All my teachers have, each in their own way, helped me along to a growing understanding of and proficiency in, Tai Ji Quan. It has been decisive for me that they were on one hand able to master for themselves what they were teaching their students and on the other had a sincere wish to share their knowledge and experience. Proficiency in the art and desire and ability to teach does not always coincide. Some teachers have great martial skills but maybe no real motive for teaching except making money. Other teachers can be less skilled martial artists but have a sincere wish to share their insights with students. If I had to choose I would always pick the latter.
It is only fair that the student expects honest and truthful guidance from his teacher in return for the trust, respect and time he gives to his teacher. As a student I have always sought to create the best possible circumstances for my teachers by practicing diligently what they were trying to teach me. By making yourself an empty vessel you give the teacher a possibility to teach. No matter how skilled a teacher may be he still depends on his student’s ability to listen with a clear and open mind and on their willingness to practice. Just hanging out with a master won’t cut it, hoping his skill and understanding will somehow rub of onto you.
Everything worth learning takes hard work to learn and in this respect Tai Ji Quan is no different. I am profoundly grateful for the patience and enthusiasm all my teachers have shown when teaching me. Each one has contributed with something significant that gave the following Master a possibility to refine and deepen my skill and understanding.
I would like to single out three masters.
Master He Gong De – my Lao Jia Chen Style teacher made a tremendous effort to teach me his art, both the Chen style, but also Qi Gong and Tai Ji Quan in general.He spent hours, days and months through a period of 5 years to make sure I actually understood what he was trying to teach me.
Master Wee Kee Jin, who spent countless hours during a 10 year period selflessly and patiently trying to teach me Master Huangs Tai Ji Quan, correcting me and guiding me when it was necessary.
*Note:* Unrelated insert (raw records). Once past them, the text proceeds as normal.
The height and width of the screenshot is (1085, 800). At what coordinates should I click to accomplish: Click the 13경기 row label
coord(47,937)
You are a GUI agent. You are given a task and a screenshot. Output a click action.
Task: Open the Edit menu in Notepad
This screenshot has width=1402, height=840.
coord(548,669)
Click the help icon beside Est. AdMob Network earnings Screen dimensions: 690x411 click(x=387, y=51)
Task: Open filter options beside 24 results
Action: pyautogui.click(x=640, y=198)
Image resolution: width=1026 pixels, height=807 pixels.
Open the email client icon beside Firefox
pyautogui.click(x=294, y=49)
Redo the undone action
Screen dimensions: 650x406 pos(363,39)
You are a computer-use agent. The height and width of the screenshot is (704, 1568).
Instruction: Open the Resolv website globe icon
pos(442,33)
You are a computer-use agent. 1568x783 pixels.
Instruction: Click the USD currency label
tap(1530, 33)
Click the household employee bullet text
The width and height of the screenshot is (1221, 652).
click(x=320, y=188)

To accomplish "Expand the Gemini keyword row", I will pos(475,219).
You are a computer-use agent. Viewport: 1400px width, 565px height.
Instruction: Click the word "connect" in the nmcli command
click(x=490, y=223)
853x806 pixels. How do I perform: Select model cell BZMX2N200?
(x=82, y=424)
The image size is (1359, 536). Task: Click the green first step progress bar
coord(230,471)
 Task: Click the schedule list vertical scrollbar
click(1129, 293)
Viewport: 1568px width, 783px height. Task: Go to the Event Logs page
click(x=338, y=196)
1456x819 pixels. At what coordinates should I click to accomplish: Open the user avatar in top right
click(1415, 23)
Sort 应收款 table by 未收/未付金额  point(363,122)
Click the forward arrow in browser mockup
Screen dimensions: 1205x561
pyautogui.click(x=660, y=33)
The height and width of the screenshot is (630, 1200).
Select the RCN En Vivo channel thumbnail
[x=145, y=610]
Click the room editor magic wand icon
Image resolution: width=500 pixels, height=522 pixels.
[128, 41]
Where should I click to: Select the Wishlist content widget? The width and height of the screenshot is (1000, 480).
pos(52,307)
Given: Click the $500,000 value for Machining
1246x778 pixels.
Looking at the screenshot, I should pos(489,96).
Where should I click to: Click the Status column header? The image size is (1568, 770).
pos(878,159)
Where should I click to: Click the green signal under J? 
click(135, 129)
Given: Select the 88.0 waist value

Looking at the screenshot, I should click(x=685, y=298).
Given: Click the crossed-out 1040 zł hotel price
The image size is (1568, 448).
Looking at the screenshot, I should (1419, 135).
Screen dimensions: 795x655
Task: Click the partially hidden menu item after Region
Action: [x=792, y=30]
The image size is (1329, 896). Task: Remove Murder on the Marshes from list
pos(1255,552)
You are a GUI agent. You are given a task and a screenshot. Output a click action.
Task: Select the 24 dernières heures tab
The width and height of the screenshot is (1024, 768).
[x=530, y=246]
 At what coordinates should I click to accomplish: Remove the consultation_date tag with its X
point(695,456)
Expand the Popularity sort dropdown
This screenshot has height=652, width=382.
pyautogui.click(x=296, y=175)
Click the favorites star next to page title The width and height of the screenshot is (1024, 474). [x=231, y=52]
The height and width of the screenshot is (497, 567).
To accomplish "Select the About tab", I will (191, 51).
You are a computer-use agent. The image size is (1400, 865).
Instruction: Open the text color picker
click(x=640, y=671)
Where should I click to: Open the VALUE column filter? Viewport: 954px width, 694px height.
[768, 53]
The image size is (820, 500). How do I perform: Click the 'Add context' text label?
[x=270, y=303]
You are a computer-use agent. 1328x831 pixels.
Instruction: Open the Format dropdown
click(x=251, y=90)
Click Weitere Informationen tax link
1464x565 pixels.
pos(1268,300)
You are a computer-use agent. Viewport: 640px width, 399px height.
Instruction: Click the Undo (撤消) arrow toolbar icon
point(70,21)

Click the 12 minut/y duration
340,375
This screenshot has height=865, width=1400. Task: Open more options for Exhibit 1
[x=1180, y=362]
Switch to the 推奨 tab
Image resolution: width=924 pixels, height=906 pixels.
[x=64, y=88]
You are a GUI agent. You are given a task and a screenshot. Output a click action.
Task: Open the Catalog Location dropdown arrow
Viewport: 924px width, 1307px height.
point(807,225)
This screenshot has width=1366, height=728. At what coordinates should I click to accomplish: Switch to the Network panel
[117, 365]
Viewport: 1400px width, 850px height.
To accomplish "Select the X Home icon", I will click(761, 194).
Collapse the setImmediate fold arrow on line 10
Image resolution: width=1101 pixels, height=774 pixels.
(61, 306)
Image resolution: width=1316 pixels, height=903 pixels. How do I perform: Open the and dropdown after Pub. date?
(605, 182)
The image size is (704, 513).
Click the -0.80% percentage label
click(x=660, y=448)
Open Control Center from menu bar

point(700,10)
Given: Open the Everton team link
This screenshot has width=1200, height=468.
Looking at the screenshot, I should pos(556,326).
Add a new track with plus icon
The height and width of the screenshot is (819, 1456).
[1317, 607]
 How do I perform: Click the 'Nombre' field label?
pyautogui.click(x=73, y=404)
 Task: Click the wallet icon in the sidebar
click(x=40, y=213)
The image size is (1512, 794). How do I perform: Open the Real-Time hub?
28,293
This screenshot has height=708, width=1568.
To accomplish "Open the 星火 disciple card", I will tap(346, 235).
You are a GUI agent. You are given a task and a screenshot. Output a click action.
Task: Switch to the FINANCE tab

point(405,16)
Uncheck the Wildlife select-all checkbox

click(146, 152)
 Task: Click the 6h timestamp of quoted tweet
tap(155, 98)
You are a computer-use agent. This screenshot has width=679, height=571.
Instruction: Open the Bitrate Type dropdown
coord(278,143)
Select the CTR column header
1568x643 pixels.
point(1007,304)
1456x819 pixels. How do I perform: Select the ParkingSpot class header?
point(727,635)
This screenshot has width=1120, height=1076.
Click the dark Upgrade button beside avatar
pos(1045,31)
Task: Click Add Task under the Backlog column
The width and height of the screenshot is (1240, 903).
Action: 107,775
And last but not least, Master Sam Tam. Master Sam Tam is undoubtedly one of the most proficient masters of internal martial arts in the world today. He will with ease demonstrate every aspect of the internal martial art and, uniquely he can as easily show the difference between internal and external martial arts through his superior skills in Eagle Claw, Yi Quan and Tai Ji Quan. I am very grateful for the way he has accepted me as his student, pouring from his vast knowledge and for the way he and his wife Amy has opened their home to me.
All of these three masters have had a sincere wish to share and for that I am very much obliged. Having Masters such as these; with deep knowledge, practical mastery and a wish to teach is surely the ideal position for any sincere student. All you have to do is empty your mind and practice what is taught, staying a student eager to learn! As Sam Tam says concerning teaching “either you decide to teach a student or you don’t, there can be no in between”.